W3C home > Mailing lists > Public > public-html-comments@w3.org > March 2015

Re: <code> element and scripting languages

From: Andrea Rendine <master.skywalker.88@gmail.com>
Date: Sun, 15 Mar 2015 13:29:58 +0100
Message-ID: <CAGxST9mCbBY5jw+f6r_KePLU60c2a6-dEek4Lb7-mjyVmQR4KA@mail.gmail.com>
To: public-html-comments@w3.org
Mr Faulkner,
I know it. I know all the stuff about @translate and as I said before, even
if I didn't know that, I received some answers about it.
My issue is:
 1. this is the point where everything started from. Code snippets need a
way to identify the programming language used. Without any agreement,
authors now use data- attributes but of course this introduces a double
measure of customisation (attribute name and possible values; however data-
attribute are specific for a script and not intended for public use, e.g.
search engines or UA tools). The spec suggests to use "class" attribute,
but again without any standard (class attribute, however, while "describing
the nature of the content" have no native semantic meaning, nor they are
intended to influence the element in any other way rather than applying CSS
selectors).
 2. programming languages aren't *exactly* spoken languages, but they *are*
languages, with words and a syntax.

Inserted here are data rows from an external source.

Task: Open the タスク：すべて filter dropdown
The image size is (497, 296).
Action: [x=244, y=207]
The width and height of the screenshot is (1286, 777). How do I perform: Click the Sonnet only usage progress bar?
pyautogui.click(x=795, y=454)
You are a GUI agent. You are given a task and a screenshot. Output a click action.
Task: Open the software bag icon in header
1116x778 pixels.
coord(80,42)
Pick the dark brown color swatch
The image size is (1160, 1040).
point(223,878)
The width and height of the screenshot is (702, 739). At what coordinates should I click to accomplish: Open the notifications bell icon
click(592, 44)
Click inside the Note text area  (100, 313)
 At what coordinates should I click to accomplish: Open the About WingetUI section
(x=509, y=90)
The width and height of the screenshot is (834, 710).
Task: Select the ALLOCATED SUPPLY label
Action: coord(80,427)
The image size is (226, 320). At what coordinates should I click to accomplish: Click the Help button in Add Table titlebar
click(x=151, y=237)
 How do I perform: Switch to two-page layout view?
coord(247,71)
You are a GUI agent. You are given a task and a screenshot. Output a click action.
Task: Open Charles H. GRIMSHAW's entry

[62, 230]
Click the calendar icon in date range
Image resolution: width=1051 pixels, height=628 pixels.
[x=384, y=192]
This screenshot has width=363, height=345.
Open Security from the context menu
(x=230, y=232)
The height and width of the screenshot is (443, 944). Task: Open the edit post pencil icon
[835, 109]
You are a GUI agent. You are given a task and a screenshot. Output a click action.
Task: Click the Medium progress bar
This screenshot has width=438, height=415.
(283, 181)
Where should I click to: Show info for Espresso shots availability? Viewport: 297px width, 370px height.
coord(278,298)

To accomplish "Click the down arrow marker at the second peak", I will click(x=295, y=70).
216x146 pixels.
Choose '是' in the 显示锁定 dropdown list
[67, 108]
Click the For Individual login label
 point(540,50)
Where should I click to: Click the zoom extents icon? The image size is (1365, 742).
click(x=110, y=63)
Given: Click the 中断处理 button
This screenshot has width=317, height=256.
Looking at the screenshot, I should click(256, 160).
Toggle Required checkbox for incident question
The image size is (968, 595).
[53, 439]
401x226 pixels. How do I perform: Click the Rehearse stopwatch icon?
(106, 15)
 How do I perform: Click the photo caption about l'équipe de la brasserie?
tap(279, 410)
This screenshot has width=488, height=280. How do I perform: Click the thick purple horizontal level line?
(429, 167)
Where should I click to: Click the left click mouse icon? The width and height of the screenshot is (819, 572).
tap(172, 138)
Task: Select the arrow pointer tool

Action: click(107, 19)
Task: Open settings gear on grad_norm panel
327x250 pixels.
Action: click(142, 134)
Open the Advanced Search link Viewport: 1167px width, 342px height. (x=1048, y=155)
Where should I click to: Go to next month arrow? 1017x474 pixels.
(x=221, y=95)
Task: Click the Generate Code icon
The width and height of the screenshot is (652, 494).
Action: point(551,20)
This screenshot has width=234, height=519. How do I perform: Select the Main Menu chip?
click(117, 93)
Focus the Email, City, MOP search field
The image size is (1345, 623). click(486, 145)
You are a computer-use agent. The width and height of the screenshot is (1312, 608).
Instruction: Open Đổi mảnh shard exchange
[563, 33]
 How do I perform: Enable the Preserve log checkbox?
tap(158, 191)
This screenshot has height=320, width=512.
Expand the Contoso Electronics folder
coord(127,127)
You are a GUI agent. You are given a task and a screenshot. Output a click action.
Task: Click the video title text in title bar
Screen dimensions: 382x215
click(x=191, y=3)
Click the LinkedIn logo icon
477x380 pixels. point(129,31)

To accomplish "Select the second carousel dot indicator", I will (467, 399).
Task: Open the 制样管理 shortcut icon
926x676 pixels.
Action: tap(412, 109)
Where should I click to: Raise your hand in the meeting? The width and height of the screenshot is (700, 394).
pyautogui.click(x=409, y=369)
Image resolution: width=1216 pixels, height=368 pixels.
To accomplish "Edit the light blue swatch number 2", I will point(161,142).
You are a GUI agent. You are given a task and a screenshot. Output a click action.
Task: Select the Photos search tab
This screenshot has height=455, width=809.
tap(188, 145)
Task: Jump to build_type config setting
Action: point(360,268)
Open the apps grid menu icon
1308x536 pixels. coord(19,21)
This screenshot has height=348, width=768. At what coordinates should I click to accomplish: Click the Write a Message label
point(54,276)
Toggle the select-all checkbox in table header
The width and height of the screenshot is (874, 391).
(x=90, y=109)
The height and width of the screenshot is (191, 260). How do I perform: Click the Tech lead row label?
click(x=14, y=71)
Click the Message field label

Even without any other consideration,
they shouldn't be considered as the same language of the text in the page.
Think about a page in French or in Italian with a PHP snippet, full of
"if", "else", "while", "for" and so on. PHP is not French or Italian, of
course. But it isn't even English because of some words. As said in a
previous message (thanks to Stuart Wakefield for the point), the lang
attribute is also used by speech syntesizers, spell checkers and other
advanced page tools. If no other lang value is possible, a code snippet
should have @lang="" (unknown language) in order to prevent weird readings
or incorrect mistake checks.
 3. the issue about translation, which wouldn't probably be prevented by
lang="" as without an explicit declaration, translators could be programmed
to use heuristics in order to recognize the language (Chrome does).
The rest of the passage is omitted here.